The drinks came. Fitz took the lid off his teapot, stirred. I spooned the froth off my coffee, said, ‘So, here we are.’
‘Here we are indeed.’
There didn’t seem any point messing about. I went for the jugular: ‘The other day, when you told me to be careful.’
Fitz played it cool, kept stirring. ‘Uh-huh.’
‘You told me Davie Prentice was connected.’
‘Did I?… I don’t remember.’
I grabbed his hand. His eyes went to mine. ‘Fitz, put the fucking spoon down — it’s stirred already.’
He lowered the spoon, replaced the lid of the teapot. ‘Stirred it is.’
I had his attention now, said, ‘I had a visit… not the kind of visit I like to get.’
‘Now who would that be from?’ Fitz’s meaty neck quivered above his shirt collar. He tried to play it casual but his colour flushed a little too much to make the move convincing.
‘Ronnie McMilne.’
He ran his tongue over the front of his teeth, spoke softly: ‘The Undertaker.’ He said the name all too casually, as if it had been one he’d batted about quite a bit recently.
‘The very same.’ I sipped my coffee, lowered the cup again. ‘Now, I’m taking a wild guess that when you told me to be careful, when you told me that fat Davie was connected, you were thinking of…’ I lowered my voice to Fitz’s level, ‘our man with the interest in coffins, the Undertaker.’
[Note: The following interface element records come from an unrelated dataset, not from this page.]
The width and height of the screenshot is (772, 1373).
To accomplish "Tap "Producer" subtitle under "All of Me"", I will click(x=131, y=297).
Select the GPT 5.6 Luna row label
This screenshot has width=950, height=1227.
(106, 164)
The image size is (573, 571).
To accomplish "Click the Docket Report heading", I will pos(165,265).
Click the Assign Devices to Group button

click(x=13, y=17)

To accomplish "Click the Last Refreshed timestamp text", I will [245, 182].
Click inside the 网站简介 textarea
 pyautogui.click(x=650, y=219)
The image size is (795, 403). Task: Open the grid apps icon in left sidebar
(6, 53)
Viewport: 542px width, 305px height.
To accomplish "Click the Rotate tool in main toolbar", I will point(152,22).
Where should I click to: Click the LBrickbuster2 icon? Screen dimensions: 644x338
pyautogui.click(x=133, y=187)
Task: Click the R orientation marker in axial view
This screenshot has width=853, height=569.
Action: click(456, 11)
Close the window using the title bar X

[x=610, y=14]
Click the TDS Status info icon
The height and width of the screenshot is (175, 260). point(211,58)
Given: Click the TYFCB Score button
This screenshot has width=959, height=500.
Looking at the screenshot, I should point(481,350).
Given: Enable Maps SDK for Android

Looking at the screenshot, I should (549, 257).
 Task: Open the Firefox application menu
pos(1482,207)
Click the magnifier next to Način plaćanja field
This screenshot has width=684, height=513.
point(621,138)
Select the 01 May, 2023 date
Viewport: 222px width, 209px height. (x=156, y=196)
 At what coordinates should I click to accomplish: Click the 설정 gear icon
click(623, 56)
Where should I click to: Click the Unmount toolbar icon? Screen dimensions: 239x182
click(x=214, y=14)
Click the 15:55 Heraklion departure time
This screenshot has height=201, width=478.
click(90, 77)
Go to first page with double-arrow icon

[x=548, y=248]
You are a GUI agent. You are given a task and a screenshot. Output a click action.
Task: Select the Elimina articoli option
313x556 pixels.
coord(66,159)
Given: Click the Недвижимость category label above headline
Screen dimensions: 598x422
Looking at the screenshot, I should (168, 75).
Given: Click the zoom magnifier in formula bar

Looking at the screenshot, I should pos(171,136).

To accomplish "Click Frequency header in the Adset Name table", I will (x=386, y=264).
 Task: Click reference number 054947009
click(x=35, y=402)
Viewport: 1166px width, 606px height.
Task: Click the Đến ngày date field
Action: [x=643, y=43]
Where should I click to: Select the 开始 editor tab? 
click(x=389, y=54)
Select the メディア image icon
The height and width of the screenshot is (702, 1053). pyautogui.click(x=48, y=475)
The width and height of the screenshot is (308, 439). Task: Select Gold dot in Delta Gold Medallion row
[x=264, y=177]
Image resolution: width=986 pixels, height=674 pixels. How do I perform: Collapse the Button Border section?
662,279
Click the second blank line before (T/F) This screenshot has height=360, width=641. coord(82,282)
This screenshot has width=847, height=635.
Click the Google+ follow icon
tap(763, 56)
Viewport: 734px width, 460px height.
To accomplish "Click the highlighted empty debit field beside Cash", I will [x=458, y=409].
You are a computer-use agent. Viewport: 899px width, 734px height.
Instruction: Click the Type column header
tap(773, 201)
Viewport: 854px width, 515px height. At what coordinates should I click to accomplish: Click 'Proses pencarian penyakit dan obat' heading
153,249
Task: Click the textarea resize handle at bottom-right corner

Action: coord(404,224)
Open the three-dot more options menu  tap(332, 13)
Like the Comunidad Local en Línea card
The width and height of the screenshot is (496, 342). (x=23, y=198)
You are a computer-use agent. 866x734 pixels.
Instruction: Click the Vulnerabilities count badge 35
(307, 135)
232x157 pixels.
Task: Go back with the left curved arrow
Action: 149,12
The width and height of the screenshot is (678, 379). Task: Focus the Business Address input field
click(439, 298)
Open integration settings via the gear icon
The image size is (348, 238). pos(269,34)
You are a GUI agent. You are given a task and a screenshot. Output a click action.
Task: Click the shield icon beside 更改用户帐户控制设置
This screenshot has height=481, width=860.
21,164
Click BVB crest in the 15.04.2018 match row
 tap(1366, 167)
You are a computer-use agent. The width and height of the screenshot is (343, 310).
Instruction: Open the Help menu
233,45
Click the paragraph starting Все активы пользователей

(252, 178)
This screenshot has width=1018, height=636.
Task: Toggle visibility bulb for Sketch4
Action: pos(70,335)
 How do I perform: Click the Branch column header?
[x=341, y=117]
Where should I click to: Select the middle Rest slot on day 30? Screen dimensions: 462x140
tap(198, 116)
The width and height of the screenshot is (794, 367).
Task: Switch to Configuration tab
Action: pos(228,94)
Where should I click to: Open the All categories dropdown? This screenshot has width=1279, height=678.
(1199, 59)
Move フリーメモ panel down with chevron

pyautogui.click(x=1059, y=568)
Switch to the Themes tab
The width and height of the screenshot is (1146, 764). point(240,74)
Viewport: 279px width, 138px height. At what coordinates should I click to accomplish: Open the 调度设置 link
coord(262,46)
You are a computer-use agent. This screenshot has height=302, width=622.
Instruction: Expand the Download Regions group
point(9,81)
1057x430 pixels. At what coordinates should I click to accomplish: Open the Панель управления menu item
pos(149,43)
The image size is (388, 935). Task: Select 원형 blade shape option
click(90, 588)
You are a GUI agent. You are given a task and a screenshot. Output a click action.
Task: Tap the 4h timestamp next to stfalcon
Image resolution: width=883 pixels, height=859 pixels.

‘All right, Dury, we’ve heard the name, don’t think there’s any need to mention it again.’
In the years I’d known Fitz, I’d been impressed with the way he had grown. The man of old would have been cursing and blasting me for presuming to have sussed him out like this. The mature Fitz had learned to keep schtum — he’d picked up a few tricks at all the meetings and seminars.
‘No need at all,’ I said.
Fitz poured out his tea. We had a routine for the exchange of information. I gave him something, he gave me something and nothing. This time the rules were different. Fitz knew I wasn’t working an angle on him, he knew all I was after was peace of mind. I could see the years we’d known each other accounted for something with him; he felt for my loss.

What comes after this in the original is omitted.